§ Required work
- A) Name every kind of business or premises that appears in the article about Sunday trading during the London Olympics, listing each kind once.
- B) Write the next part of the opinion piece on extended Sunday opening hours during the London Olympics, starting after its final sentence.

§ Extract
────────────────────

The government has confirmed that Sunday opening hours will be extended during the London Olympics. For eight Sundays – starting July 22 – large stores will be able to trade for longer than six hours and, according to analysts, the move move could lead shoppers to spend almost £200 million.
You would think – given the parlous state of the economy – that this is an announcement that we should/would be celebrating, right? Wrong. The ‘Keep Sunday Special’ brigade believe that being able to shop longer on Sundays will destroy family life.
What rubbish. First up, spending quality time with friends and family shouldn’t be consigned solely to Sundays. Secondly spending time with family and friends should be born of a genuine desire to do so – and not simply because shops are shut and we are stuck at home twiddling our thumbs.
And what about those such as myself who work six days a week (Mon-Sat inclusive) and therefore only have Sundays to shop? Larger stores have been given the green light to trade for more than six hours during the Games, but I would like to see banks and post offices also open for business on Sundays.

────────────────────

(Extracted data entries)
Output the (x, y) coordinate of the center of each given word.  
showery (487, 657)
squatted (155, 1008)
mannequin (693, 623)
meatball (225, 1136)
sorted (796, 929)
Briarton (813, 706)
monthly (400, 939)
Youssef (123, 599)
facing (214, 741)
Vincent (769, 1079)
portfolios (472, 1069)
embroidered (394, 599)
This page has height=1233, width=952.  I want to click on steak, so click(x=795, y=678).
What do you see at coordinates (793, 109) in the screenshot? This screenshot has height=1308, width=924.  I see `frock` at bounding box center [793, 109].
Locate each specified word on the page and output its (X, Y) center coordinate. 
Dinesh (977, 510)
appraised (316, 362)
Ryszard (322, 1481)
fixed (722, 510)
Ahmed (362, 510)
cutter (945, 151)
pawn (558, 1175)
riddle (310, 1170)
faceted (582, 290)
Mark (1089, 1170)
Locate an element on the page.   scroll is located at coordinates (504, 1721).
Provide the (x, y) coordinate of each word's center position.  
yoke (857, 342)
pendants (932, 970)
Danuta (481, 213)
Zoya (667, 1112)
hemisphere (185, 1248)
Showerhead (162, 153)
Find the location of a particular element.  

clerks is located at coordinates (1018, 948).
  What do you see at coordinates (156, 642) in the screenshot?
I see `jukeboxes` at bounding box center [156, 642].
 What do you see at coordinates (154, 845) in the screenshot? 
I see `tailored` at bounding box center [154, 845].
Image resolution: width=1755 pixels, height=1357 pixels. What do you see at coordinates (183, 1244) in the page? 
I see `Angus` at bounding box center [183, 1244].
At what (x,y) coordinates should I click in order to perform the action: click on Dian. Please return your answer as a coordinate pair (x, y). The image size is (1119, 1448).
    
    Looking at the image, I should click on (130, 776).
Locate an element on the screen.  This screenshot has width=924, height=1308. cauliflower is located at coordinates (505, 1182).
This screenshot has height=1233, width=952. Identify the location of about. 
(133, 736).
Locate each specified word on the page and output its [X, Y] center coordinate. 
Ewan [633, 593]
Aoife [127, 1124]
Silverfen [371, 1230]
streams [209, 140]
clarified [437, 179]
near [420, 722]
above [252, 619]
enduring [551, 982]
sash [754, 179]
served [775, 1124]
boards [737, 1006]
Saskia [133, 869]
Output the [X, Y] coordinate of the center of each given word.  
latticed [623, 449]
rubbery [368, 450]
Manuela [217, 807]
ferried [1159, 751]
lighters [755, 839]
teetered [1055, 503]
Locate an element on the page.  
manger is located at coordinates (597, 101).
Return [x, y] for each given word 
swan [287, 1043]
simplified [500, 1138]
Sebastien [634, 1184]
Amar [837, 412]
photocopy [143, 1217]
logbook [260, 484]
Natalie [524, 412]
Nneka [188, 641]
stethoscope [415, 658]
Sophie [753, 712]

────────────────────

§ Expected outputs
- A) large stores, shops, banks, post offices

- B)
In this increasingly busy, bustling – and above all – modern world that we live in, limiting Sunday shopping hours strikes me as a ridiculously outdated concept. Sunday shopping hours should be extended not just for the Olympics, but beyond… It’s not compulsory for stores to open on Sundays if they don’t want to/can’t see the value, so – I ask you - where and what is the harm?
Sundays have long been the most mundane day of the week for those of us who don’t play golf or attend church. Speaking of which, it goes without saying that the Church of England is up in arms over Osbourne’s scrapping of the Sunday trading restrictions. “ The Church of England would strongly oppose any further attempts to erode the special nature of Sunday, which legislation still reflects,” says a spokesman for the Church of England.
Conversely, lifting the Sunday trading restrictions after the Olympic Flame is extinguished would ensure that – for me – the Sabbath is kept special. I absolutely adore shopping: it seems to make any stress slip away and is, I would argue, akin to a religious experience. There is nothing better than retail therapy: assistants smile as they share your shopping experience and clothes come beautifully wrapped in delectable card bags that remind you of that special shopping moment and can last for weeks, months – even years – to come.
The bottom line? Sundays should be spent doing what YOU want. Spend your spare time at church, with your family or at a football game. I don’t care: just let those of us who want to, have our sacred shopping experiences on Sundays.